- **Material shown**:
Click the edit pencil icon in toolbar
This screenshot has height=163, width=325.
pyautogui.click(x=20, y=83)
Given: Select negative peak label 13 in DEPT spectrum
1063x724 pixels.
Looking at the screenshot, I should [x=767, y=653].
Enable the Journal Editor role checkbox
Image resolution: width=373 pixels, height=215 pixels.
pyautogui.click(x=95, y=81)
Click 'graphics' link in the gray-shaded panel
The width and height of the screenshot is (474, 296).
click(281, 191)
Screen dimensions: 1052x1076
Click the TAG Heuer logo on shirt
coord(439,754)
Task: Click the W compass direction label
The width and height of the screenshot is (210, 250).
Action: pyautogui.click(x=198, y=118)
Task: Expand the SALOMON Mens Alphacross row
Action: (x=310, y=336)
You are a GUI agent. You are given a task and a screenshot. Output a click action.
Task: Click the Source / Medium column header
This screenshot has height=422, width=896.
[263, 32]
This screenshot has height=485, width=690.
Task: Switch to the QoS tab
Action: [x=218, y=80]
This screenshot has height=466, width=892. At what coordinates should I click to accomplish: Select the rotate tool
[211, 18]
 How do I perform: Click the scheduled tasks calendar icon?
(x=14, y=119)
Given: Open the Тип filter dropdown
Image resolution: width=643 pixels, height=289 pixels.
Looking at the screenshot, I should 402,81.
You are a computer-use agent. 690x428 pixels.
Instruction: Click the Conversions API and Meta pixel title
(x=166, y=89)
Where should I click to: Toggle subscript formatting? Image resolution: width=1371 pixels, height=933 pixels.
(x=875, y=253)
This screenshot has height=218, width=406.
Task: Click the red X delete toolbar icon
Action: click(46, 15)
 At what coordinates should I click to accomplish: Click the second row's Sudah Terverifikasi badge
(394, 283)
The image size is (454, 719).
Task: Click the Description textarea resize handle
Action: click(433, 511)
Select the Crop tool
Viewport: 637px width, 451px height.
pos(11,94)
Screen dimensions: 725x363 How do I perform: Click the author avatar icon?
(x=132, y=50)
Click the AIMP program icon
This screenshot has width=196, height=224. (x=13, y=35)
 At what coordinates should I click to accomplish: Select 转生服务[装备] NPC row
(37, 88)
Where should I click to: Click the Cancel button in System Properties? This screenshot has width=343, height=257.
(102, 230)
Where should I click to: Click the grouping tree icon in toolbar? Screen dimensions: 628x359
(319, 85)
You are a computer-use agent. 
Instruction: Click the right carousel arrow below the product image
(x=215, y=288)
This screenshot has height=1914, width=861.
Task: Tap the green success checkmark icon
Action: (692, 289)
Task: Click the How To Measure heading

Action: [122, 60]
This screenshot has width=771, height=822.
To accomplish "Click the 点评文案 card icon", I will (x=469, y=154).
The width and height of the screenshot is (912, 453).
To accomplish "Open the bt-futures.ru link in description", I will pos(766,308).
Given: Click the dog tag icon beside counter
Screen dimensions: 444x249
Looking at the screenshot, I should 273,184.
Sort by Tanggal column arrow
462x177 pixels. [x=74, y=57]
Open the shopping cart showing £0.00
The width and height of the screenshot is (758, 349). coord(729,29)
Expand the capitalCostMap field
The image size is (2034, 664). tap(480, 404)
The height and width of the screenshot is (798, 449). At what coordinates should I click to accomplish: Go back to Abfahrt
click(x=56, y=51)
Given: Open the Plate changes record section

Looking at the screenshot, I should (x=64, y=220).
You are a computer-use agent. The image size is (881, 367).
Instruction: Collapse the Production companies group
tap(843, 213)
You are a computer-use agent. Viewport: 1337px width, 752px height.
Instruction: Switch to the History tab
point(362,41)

- **What is expected**: Copy out the material above in its entirety, exactly.

- **Solution**:
Click the edit pencil icon in toolbar
This screenshot has height=163, width=325.
pyautogui.click(x=20, y=83)
Given: Select negative peak label 13 in DEPT spectrum
1063x724 pixels.
Looking at the screenshot, I should [x=767, y=653].
Enable the Journal Editor role checkbox
Image resolution: width=373 pixels, height=215 pixels.
pyautogui.click(x=95, y=81)
Click 'graphics' link in the gray-shaded panel
The width and height of the screenshot is (474, 296).
click(281, 191)
Screen dimensions: 1052x1076
Click the TAG Heuer logo on shirt
coord(439,754)
Task: Click the W compass direction label
The width and height of the screenshot is (210, 250).
Action: pyautogui.click(x=198, y=118)
Task: Expand the SALOMON Mens Alphacross row
Action: (x=310, y=336)
You are a GUI agent. You are given a task and a screenshot. Output a click action.
Task: Click the Source / Medium column header
This screenshot has height=422, width=896.
[263, 32]
This screenshot has height=485, width=690.
Task: Switch to the QoS tab
Action: [x=218, y=80]
This screenshot has height=466, width=892. At what coordinates should I click to accomplish: Select the rotate tool
[211, 18]
 How do I perform: Click the scheduled tasks calendar icon?
(x=14, y=119)
Given: Open the Тип filter dropdown
Image resolution: width=643 pixels, height=289 pixels.
Looking at the screenshot, I should 402,81.
You are a computer-use agent. 690x428 pixels.
Instruction: Click the Conversions API and Meta pixel title
(x=166, y=89)
Where should I click to: Toggle subscript formatting? Image resolution: width=1371 pixels, height=933 pixels.
(x=875, y=253)
This screenshot has height=218, width=406.
Task: Click the red X delete toolbar icon
Action: click(46, 15)
 At what coordinates should I click to accomplish: Click the second row's Sudah Terverifikasi badge
(394, 283)
The image size is (454, 719).
Task: Click the Description textarea resize handle
Action: click(433, 511)
Select the Crop tool
Viewport: 637px width, 451px height.
pos(11,94)
Screen dimensions: 725x363 How do I perform: Click the author avatar icon?
(x=132, y=50)
Click the AIMP program icon
This screenshot has width=196, height=224. (x=13, y=35)
 At what coordinates should I click to accomplish: Select 转生服务[装备] NPC row
(37, 88)
Where should I click to: Click the Cancel button in System Properties? This screenshot has width=343, height=257.
(102, 230)
Where should I click to: Click the grouping tree icon in toolbar? Screen dimensions: 628x359
(319, 85)
You are a computer-use agent. 
Instruction: Click the right carousel arrow below the product image
(x=215, y=288)
This screenshot has height=1914, width=861.
Task: Tap the green success checkmark icon
Action: (692, 289)
Task: Click the How To Measure heading

Action: [122, 60]
This screenshot has width=771, height=822.
To accomplish "Click the 点评文案 card icon", I will (x=469, y=154).
The width and height of the screenshot is (912, 453).
To accomplish "Open the bt-futures.ru link in description", I will pos(766,308).
Given: Click the dog tag icon beside counter
Screen dimensions: 444x249
Looking at the screenshot, I should 273,184.
Sort by Tanggal column arrow
462x177 pixels. [x=74, y=57]
Open the shopping cart showing £0.00
The width and height of the screenshot is (758, 349). coord(729,29)
Expand the capitalCostMap field
The image size is (2034, 664). tap(480, 404)
The height and width of the screenshot is (798, 449). At what coordinates should I click to accomplish: Go back to Abfahrt
click(x=56, y=51)
Given: Open the Plate changes record section

Looking at the screenshot, I should (x=64, y=220).
You are a computer-use agent. The image size is (881, 367).
Instruction: Collapse the Production companies group
tap(843, 213)
You are a computer-use agent. Viewport: 1337px width, 752px height.
Instruction: Switch to the History tab
point(362,41)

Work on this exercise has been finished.